*ASSIGNMENT*
Nothing goes in the answer except the line that contains "Where should I" and the lines after it to the end of the material below, unchanged.

*DATA EXTRACT*
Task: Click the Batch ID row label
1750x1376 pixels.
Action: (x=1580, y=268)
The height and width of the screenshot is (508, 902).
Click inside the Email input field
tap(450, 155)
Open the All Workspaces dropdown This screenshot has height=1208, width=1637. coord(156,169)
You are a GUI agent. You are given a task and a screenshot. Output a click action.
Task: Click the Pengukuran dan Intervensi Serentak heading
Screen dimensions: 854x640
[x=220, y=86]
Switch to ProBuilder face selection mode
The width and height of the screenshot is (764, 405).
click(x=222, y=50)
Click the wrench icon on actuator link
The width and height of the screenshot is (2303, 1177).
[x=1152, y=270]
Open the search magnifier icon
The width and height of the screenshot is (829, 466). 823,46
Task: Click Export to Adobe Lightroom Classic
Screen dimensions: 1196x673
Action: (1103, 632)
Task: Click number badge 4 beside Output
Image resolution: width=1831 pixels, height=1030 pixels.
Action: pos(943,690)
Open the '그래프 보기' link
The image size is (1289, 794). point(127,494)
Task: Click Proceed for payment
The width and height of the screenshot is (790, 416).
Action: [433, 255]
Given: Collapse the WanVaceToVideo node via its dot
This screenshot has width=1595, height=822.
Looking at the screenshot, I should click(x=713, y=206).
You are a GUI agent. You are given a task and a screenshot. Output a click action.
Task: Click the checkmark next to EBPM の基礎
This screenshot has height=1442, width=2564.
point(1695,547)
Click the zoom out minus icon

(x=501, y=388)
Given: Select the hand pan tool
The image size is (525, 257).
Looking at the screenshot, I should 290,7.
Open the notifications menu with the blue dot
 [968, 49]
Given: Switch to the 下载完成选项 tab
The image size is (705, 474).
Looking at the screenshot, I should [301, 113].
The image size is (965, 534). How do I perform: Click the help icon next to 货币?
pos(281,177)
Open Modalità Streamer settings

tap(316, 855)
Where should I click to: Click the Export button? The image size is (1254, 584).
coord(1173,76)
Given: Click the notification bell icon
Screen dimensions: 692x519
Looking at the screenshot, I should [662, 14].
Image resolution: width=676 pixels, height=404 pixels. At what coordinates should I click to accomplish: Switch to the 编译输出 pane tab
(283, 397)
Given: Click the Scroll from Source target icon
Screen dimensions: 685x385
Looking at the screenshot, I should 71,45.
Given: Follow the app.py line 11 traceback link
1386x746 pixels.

*EXERCISE SOLUTION*
Where should I click to: Click the Export button? The image size is (1254, 584).
coord(1173,76)
Given: Click the notification bell icon
Screen dimensions: 692x519
Looking at the screenshot, I should [662, 14].
Image resolution: width=676 pixels, height=404 pixels. At what coordinates should I click to accomplish: Switch to the 编译输出 pane tab
(283, 397)
Given: Click the Scroll from Source target icon
Screen dimensions: 685x385
Looking at the screenshot, I should 71,45.
Given: Follow the app.py line 11 traceback link
1386x746 pixels.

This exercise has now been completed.